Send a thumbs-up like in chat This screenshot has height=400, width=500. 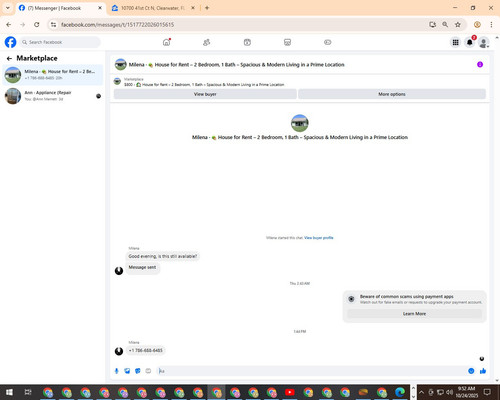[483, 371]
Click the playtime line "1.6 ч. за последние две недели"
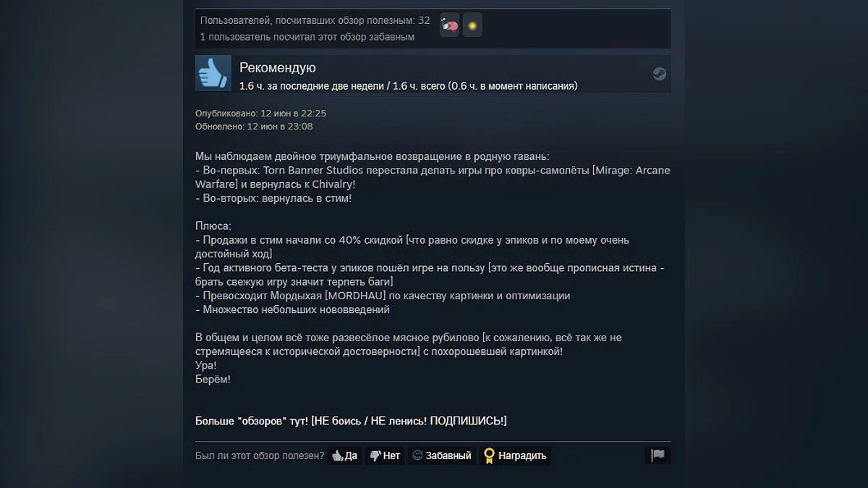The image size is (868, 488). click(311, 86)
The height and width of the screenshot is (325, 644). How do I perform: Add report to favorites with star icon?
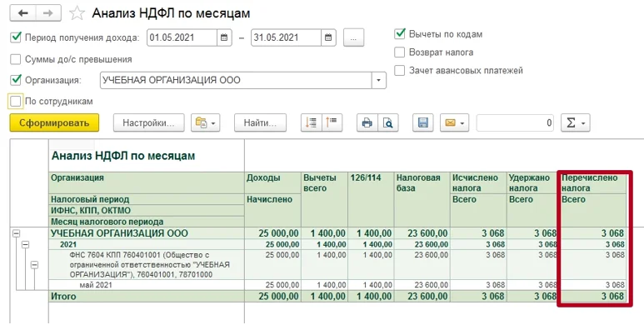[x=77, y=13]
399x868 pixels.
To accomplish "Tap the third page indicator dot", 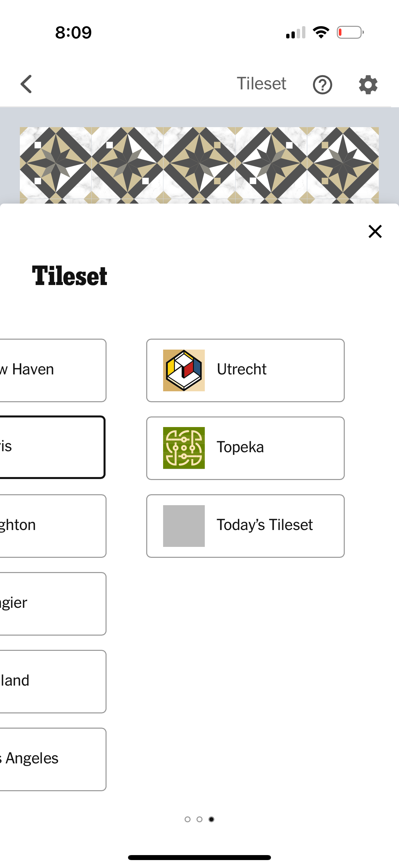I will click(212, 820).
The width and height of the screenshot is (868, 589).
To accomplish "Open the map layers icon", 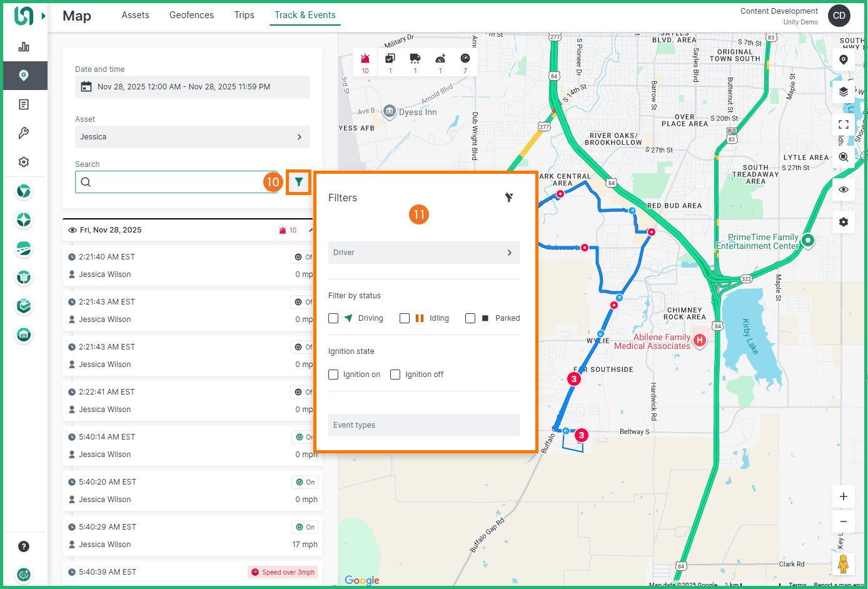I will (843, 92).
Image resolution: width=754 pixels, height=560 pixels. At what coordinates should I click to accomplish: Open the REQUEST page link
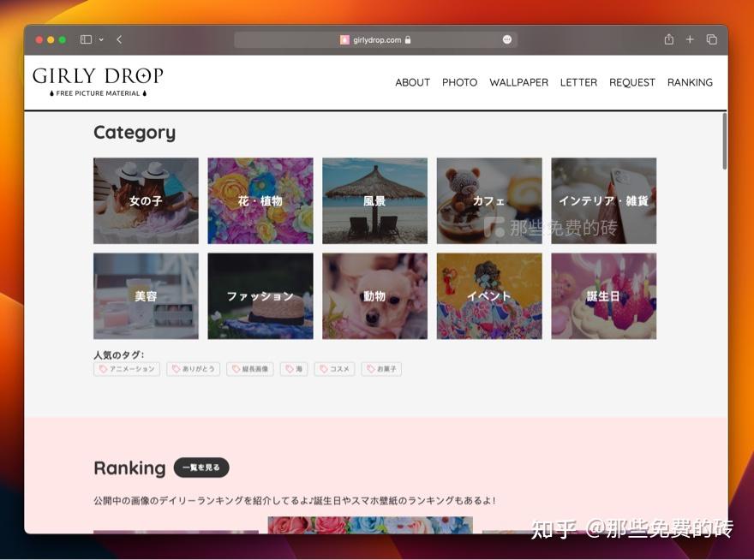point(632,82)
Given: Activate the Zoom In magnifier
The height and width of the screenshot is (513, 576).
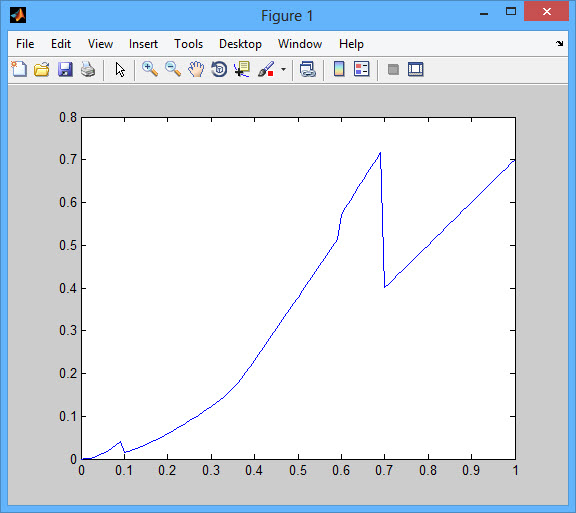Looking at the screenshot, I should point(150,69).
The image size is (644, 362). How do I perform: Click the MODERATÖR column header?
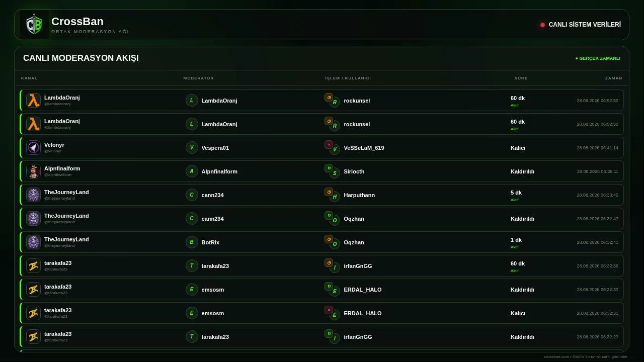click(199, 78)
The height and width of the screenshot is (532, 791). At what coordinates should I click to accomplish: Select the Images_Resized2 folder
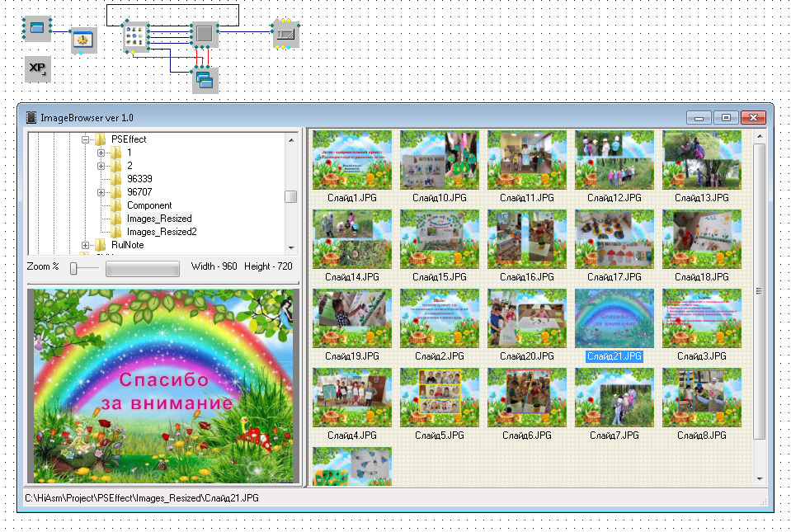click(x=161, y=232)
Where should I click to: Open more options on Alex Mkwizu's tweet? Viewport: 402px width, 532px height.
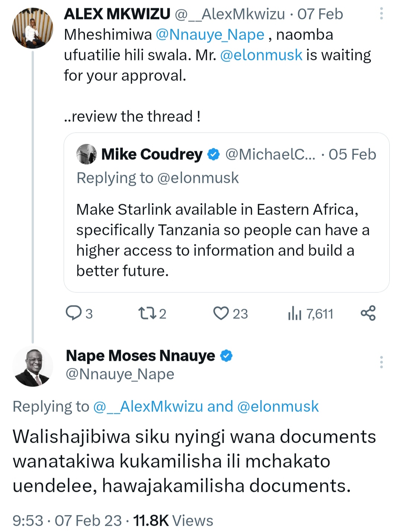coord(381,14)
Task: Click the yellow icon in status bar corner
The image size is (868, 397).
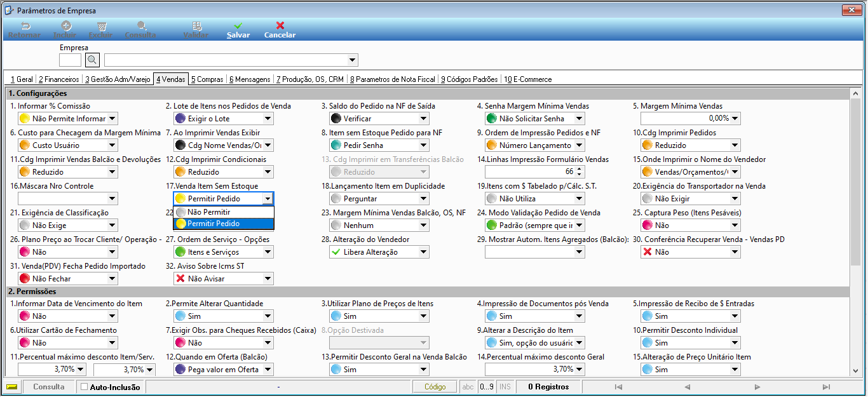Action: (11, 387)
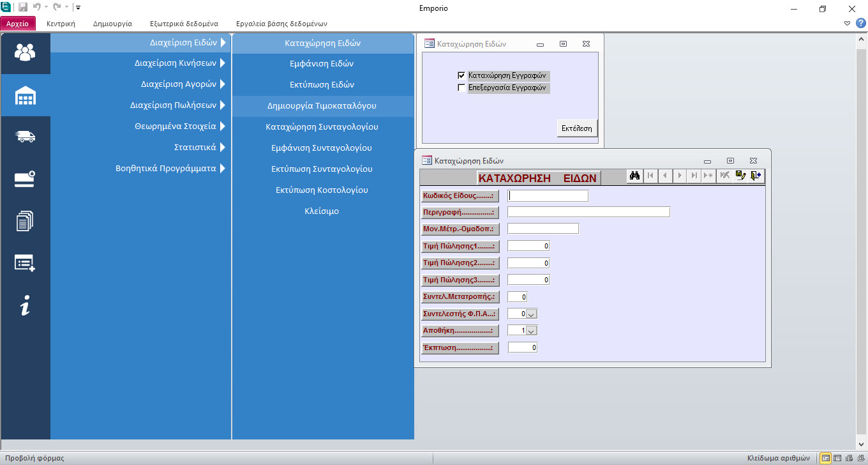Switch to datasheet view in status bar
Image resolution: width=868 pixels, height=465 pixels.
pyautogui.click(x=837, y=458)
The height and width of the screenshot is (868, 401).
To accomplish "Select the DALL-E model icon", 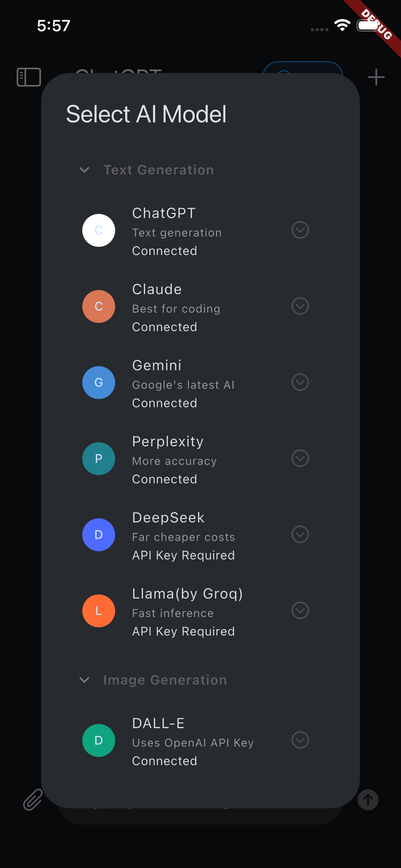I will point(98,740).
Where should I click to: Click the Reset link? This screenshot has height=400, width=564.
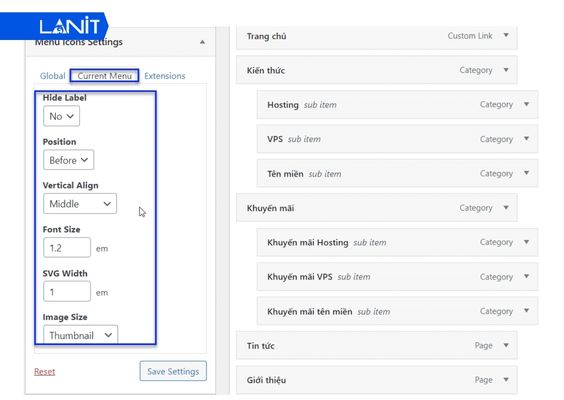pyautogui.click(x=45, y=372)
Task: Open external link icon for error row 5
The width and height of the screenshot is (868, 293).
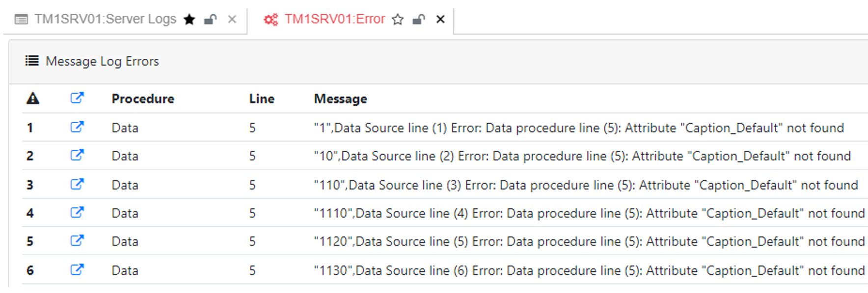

Directions for this task: Leaving the pictures aside, write out only the lines from the one containing "Task: Open external link icon for error row 5" through the end of the material, exactly as they stand.

Reply:
Task: Open external link icon for error row 5
The width and height of the screenshot is (868, 293).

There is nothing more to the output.